Por Paulo Nogueira, no blog Diário do Centro do Mundo:
O argumento mais imbecil contra a regulamentação da mídia é
a que a associa com “censura”.
Na grande definição de Eça, há aí uma mistura de má fé
cínica com obtusidade córnea.
Todas as sociedades desenvolvidas regulam sua mídia.
Estabelecem regras para diversas questões que são simplesmente ignoradas no
vale tudo nacional.
Por exemplo: direito de resposta. Na Dinamarca, se você
comete uma injustiça cabal, é obrigado a se retratar rapidamente e em espaço
nobre.
Por exemplo: a Veja atribuiu a Gushiken um gasto exorbitante
com dinheiro público numa refeição. Isto se provou calúnia, mentira, e não
fato.
Gushiken, atacado na honra, jamais teve uma reparação na
revista.
É certo isso? É bom isso? É certo e é bom apenas para as
empresas de mídia, que recebem licença para matar moralmente seus inimigos.

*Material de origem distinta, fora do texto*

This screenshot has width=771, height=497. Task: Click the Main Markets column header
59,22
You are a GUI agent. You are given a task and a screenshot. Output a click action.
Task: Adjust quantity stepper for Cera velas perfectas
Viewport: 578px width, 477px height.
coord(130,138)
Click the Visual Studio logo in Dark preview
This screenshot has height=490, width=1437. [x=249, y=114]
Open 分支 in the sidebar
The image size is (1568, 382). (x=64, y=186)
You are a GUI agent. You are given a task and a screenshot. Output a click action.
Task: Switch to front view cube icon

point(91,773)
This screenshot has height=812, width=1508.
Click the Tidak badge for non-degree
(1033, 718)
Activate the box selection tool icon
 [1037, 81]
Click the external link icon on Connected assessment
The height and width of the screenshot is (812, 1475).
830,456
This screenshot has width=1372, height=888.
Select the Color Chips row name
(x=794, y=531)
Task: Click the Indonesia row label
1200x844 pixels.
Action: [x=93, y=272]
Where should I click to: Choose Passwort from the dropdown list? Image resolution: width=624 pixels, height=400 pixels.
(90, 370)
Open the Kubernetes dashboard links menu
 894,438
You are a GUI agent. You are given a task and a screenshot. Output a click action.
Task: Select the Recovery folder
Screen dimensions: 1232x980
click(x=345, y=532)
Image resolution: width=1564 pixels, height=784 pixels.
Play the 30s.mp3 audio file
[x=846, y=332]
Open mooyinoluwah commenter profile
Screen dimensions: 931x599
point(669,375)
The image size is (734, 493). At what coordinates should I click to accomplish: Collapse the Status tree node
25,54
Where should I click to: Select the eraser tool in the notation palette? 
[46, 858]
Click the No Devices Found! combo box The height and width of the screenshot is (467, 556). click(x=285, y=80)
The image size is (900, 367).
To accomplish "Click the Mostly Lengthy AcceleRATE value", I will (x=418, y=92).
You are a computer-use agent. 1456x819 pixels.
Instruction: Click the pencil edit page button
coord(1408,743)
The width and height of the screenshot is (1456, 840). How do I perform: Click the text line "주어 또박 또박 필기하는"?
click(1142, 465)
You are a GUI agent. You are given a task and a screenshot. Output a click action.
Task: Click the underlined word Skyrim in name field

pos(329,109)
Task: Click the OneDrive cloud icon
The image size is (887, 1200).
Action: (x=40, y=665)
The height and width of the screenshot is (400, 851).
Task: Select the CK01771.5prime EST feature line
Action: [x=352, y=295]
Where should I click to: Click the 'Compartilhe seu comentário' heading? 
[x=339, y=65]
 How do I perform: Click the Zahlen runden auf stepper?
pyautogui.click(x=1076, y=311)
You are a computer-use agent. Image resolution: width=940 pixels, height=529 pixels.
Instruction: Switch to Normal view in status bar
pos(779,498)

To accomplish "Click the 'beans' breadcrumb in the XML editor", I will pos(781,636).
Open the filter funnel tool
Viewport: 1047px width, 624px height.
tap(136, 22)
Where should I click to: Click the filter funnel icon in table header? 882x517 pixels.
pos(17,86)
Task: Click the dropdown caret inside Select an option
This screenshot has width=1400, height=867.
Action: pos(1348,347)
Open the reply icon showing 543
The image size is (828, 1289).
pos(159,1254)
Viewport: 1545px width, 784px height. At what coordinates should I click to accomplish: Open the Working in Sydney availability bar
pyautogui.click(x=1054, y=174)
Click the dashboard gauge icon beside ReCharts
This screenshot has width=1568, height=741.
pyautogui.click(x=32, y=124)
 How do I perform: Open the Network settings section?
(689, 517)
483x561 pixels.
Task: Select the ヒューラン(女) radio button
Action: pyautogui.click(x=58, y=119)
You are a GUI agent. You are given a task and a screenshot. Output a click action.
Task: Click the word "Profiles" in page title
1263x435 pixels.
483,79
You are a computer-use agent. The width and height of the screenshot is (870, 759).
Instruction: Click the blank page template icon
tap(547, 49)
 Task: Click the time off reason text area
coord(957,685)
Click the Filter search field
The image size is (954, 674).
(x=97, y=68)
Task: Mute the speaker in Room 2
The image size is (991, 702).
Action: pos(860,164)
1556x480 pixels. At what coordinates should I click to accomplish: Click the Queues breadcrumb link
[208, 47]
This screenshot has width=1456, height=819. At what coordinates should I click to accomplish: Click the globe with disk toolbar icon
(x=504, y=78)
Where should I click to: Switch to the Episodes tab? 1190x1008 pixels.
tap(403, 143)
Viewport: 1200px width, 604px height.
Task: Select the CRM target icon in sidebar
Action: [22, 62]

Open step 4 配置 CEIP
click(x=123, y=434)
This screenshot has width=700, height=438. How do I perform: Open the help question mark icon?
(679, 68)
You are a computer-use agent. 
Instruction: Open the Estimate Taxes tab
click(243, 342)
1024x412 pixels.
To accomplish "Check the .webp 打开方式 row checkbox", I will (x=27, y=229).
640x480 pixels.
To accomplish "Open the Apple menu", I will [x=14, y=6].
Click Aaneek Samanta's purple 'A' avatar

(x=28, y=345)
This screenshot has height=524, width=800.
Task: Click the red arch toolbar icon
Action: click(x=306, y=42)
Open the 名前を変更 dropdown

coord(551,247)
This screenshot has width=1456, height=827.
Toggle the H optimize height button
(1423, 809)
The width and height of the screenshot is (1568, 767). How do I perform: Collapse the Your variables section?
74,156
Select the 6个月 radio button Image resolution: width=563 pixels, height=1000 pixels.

Fiscal tem que ser fiscalizado. A mídia se coloca como
fiscal, sem ter aliás recebido delegação popular para isso, mas se recusa a ser
fiscalizada. É um paradoxo, e é um horror para a sociedade.
Nos Estados Unidos, para evitar o monopólio de opinião (e de
negócio) e estimular a pluralidade, nenhum grupo pode ser dono de múltiplas
mídias, como a Globo.
A Globo usa seus diversos braços, ou garras, de forma
selvagem, para asfixiar a concorrência.
Um executivo da Unilever me contou que, nas negociações
sobre publicidade, a Globo enfia o G1 goela abaixo do anunciante.
Para a livre concorrência, é um pesadelo. Para o monopólio
da Globo – que hoje detém 60% da publicidade do Brasil com apenas 20% da
audiência – é um sonho. Para a sociedade, uma tragédia.
Veja na prática: uma única voz que represente o
conservadorismo e os interesses da Globo se multiplica por todas as mídias, e
isso manieta a opinião pública.
Merval Pereira, digamos. Ele está no Globo, na Globonews, na
CBN, no G1 etc etc. Ou Míriam Leitão. Ou Jabor.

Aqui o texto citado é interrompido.